In terms of future directions, the work sets a critical foundation for exploring further optimization under varied constraints and assumptions of network structures. Challenges remain in closing the gap between existing upper and lower bounds when $\log \Delta = \omega(\sqrt{\log n})$, thus pushing forward the understanding of locality and randomness roles in distributed computation. Moreover, testing these theoretical advancements in real-world distributed network scenarios could offer valuable insights and validation, encouraging a push towards practical distributed computing solutions.

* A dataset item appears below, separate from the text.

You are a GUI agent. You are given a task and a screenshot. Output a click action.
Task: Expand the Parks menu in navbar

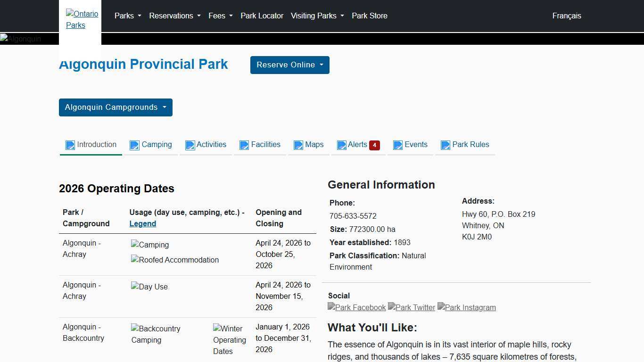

In summary, the contributions presented not only advance the algorithmic techniques available for solving the MIS problem but also expand the scope of application and understanding of distributed algorithms in graph theory. The work opens avenues for future theoretical exploration and immediate applicability in distributed systems requiring efficient resource coordination.